What to produce
Rewrite the rows from the start of the rows through the line that contains "at that location.", inclusive, replacing "screenshot" with "image" and leaving everything else unchanged. Leave the pictures out of your answer.
►
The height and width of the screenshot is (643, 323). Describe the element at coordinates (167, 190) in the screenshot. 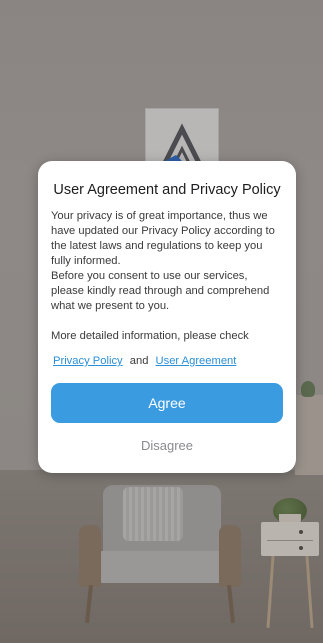

I see `dialog-title: User Agreement and Privacy Policy` at that location.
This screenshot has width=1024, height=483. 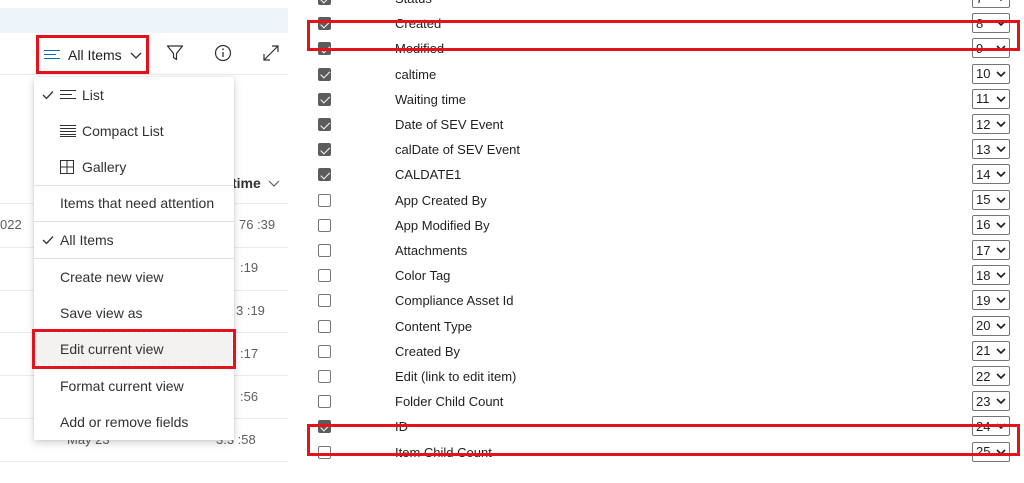 What do you see at coordinates (656, 378) in the screenshot?
I see `field-row: Edit (link to edit item) 22` at bounding box center [656, 378].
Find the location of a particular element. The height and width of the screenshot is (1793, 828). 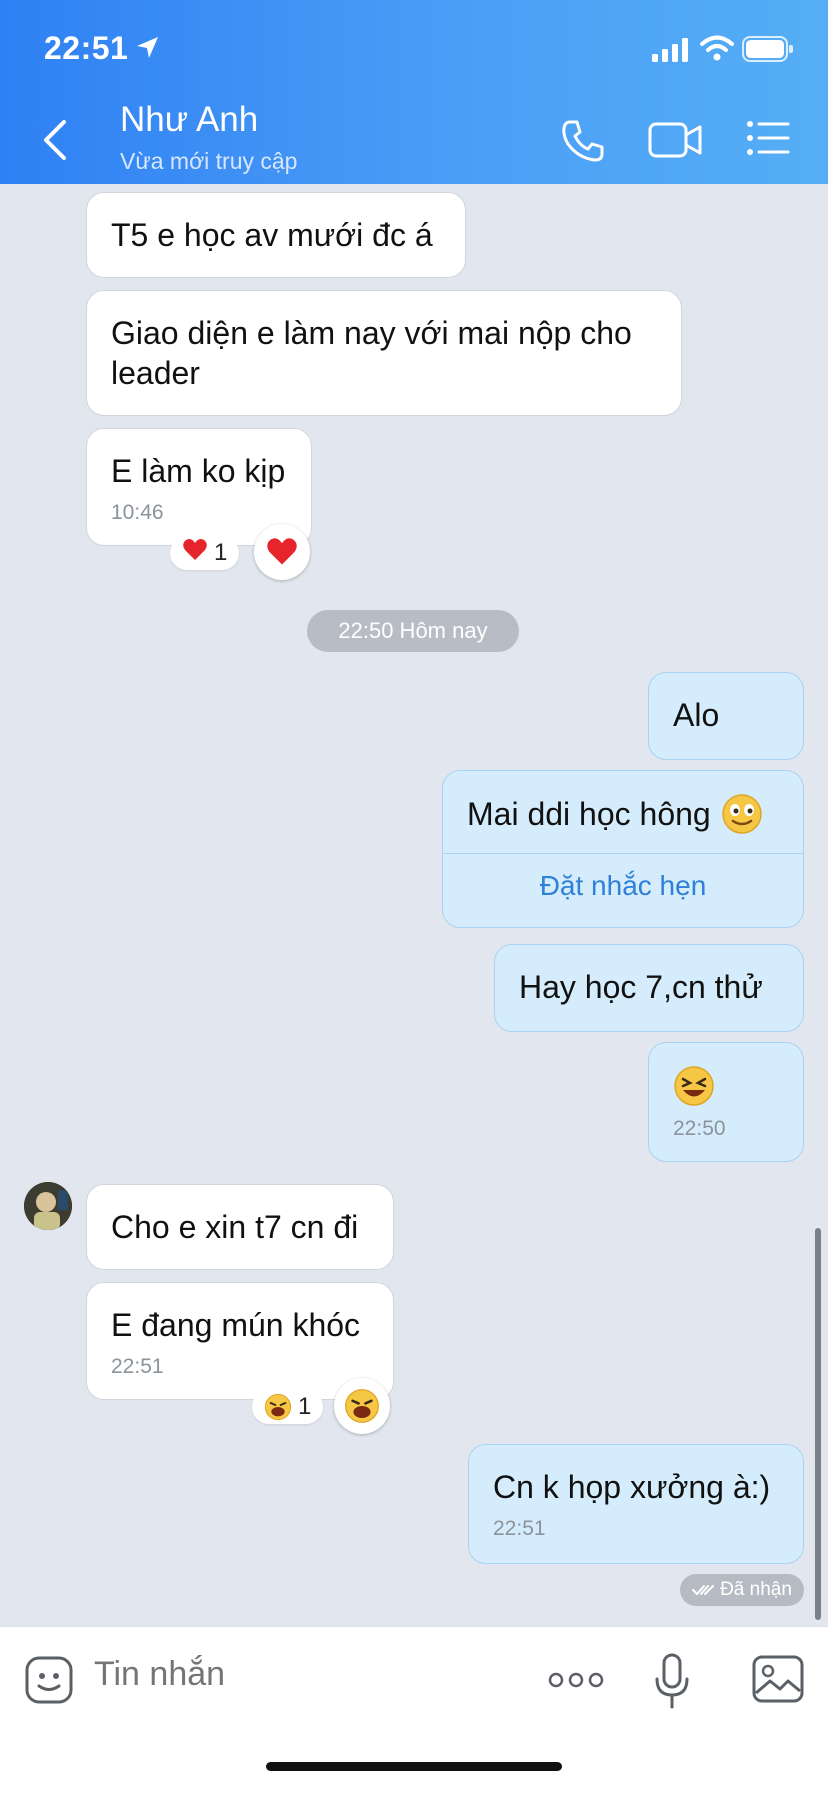

message-time: 10:46 is located at coordinates (138, 512).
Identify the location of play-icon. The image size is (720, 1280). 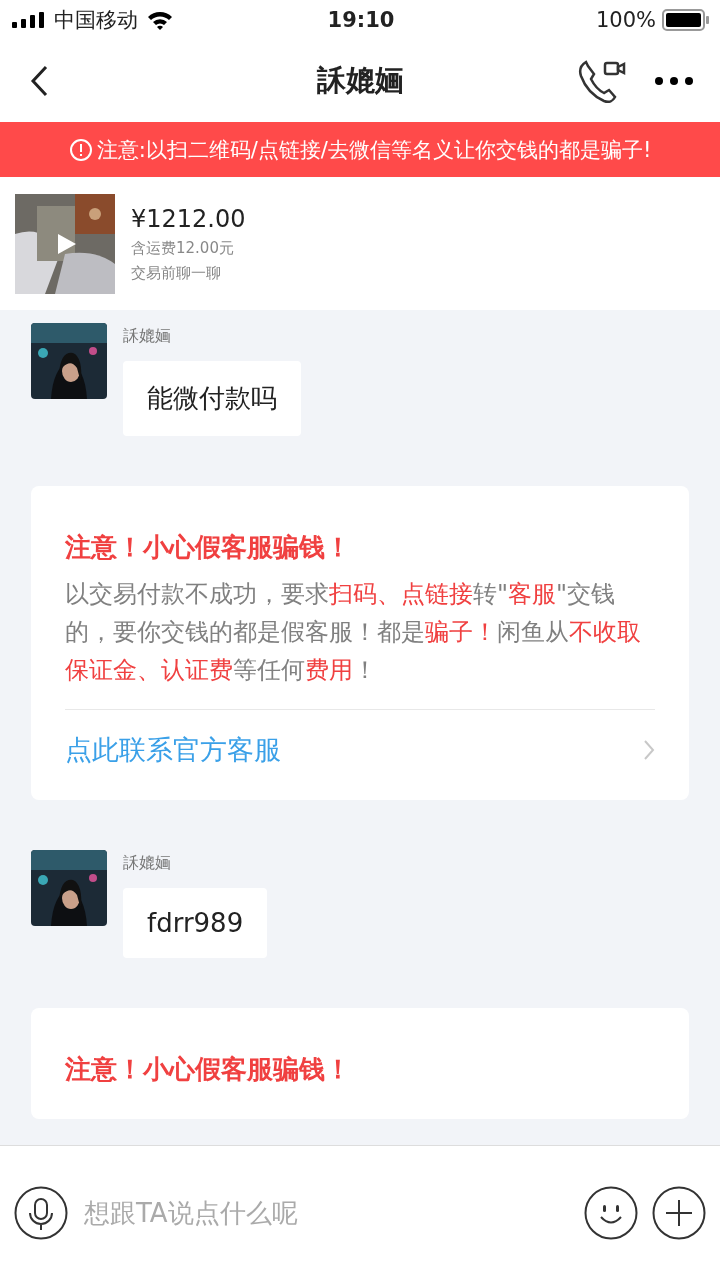
(67, 244).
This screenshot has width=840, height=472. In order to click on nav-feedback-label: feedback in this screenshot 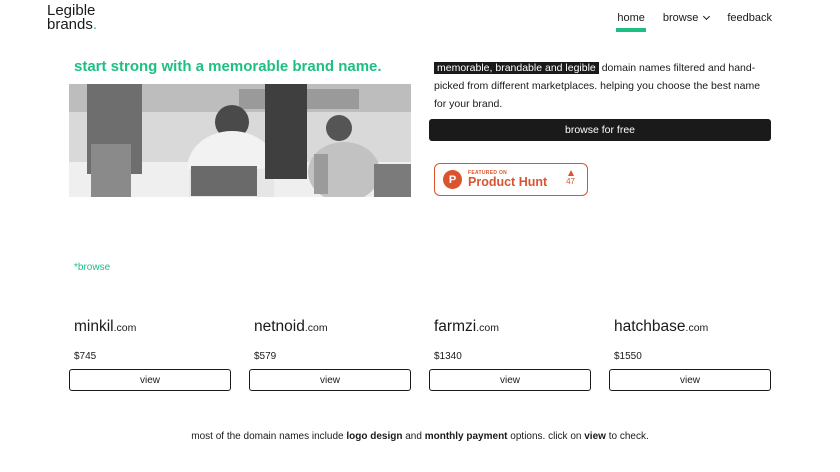, I will do `click(750, 18)`.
◄
Reply to the task
The height and width of the image is (643, 323). Describe the element at coordinates (167, 190) in the image. 

I see `dialog-title: User Agreement and Privacy Policy` at that location.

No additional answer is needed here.